#### Passage to read
========
Stage 1: Carpet and Recliners
Joey and Chandler’s apartment would not be complete without their signature recliners, so it is fitting that these are included in the set. Both chairs “double recline”; they rock back a little, stop, and then rock even further. The first recline is achieved using technic parts built into the floor, and the second using a bar and clip connection at the back of the chair. Both chairs move at the same time and cannot be reclined independently.
While this re-creates scene in Season 2, Episode 15 where Joey and Chandler “double recline” in their new chairs while groaning with pleasure, the play feature does not work well recreated in LEGO. There isn’t quite enough clutch power to hold the minifigures into the chairs after the first recline, and the minifigures tend to tumble backwards if you don’t hold their legs down for the second recline. Nevertheless, the movement is engaging, and it’s a nice Easter egg for fans.
Stages 2-6: Joey and Chandler’s Apartment
In bag 2 we build a rigid base for the apartment. The base is three plates thick, with a recessed area where the module built in the previous bag will slide in. While this stage doesn’t offer much for fans, you will find 2×2 Round Plates (part 4032) in the show’s iconic red, yellow, and turquoise colors hidden within the base.
In bag 3 we build the kitchen and back walls of the apartment. The kitchen is rich with details from the show, such as the green bar stools, red coffee mug, wall hangings and appliance locations. There’s some nice parts usage for making the bar stools using telescopes for legs, and using new part 1×2 ½ (part 68013) in 1White to create the sink. The cabinets are created using opaque window panels and matching 1×2×2 Windows (part 60592) in 5Brick YellowTan.
In bag 4 we build the doors to the apartment and to the bathroom, along with the back and right-side walls. We also add a side table, some fun posters, sports equipment, and the foosball table. The foosball table cleverly uses nanofigs (part 90398) to represent the players and was the most engaging part of this bag for me to build. I enjoyed how it was placed at a slight jaunty angle in the apartment, rather than having all the elements on a 90-degree angle.
In bag 5 we build the doors that lead to Joey and Chandler’s bedrooms, along with the bright yellow couch, the coffee table, (complete with a pizza box, of course), and some lighting. The biggest Easter egg detail in this bag is the ridiculous, large, white dog that fans will recognize from when Joey’s option was picked up from Days of our Lives.
In bag 6 we put the finishing touches on the apartment, adding the tv consul the tops of the walls, the lighting rigs, and fan details such as the canoe from The One With The Cat (Season 4, Episode 2) as well as the chick and the duck from The One With The Chick and The Duck (Season 3, Episode 21). I found the tv console fun to build, and it was very satisfying to finally slot in the recliner module.
Stage 7: Hallway
In bag 7 we build the hallway between the two apartments. It is angled to the left so that when viewed straight on, it seems as if it continues to the stairwell. The radiator is somewhat awkward to add because of this angle. This could have been left empty, but instead includes the detail of the half-eaten cheesecake on the floor, complete with spoon, from The One With All The Cheesecakes (Season 7, Episode 11).
========
#### Information provided
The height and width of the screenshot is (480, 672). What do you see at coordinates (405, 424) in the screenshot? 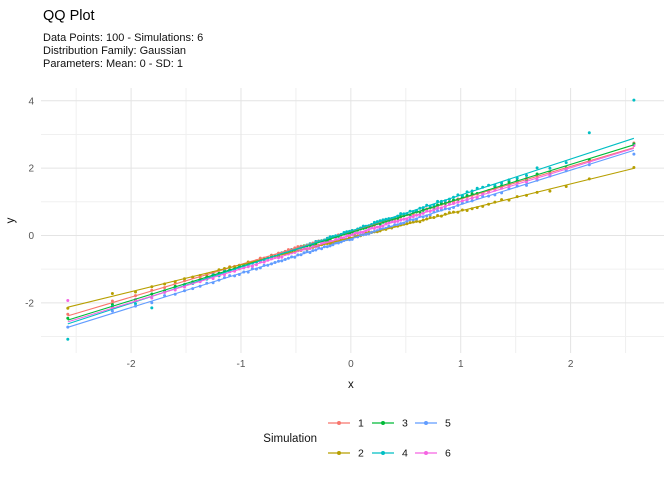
========
#### What you need to do
1. Copy out the LEGO set review, beginning at "While this re-creates" and stopping after "egg for fans.", and replace "clutch power" with "grip".
2. Extend the LEGO set review with a few sentences that pick up after its final sentence.
The lines here come from a separate source.

#### Answers to this exercise
1.
While this re-creates scene in Season 2, Episode 15 where Joey and Chandler “double recline” in their new chairs while groaning with pleasure, the play feature does not work well recreated in LEGO. There isn’t quite enough grip to hold the minifigures into the chairs after the first recline, and the minifigures tend to tumble backwards if you don’t hold their legs down for the second recline. Nevertheless, the movement is engaging, and it’s a nice Easter egg for fans.

2.
Stages 8-9: Couch and Table
In bag 8, we build the floor insert for Monica and Rachel’s apartment. It has more color and a more intricate design than Joey and Chandler’s floor, though it comes together much more quickly because it doesn’t have the reclining mechanism. There are a few exposed studs for attaching the chairs and couch.
In bag 9, we build the couch, chairs, tables, and various ephemera. The pillows on the couch and chair are good approximates to those in the actual apartment, as is the glass-topped table with Monica’s message pad. It is clear that the designers attempted to replicate the floral pattern from the rug in the show, but I don’t think it quite comes through in the Lego model. The best part of these two bags for me was building the couch. I especially like the piece that attaches the pillows, which really gives it dimension.
Stages 10-15: Monica and Rachel’s apartment
In bag 10, we build a stable base for Monica and Rachel’s apartment. I found this to be the most finicky bag of the build thus far, but it is quick, and like Joey and Chandler’s apartment, includes the iconic red, yellow and turquoise dots under the flooring as a nod to the show’s logo.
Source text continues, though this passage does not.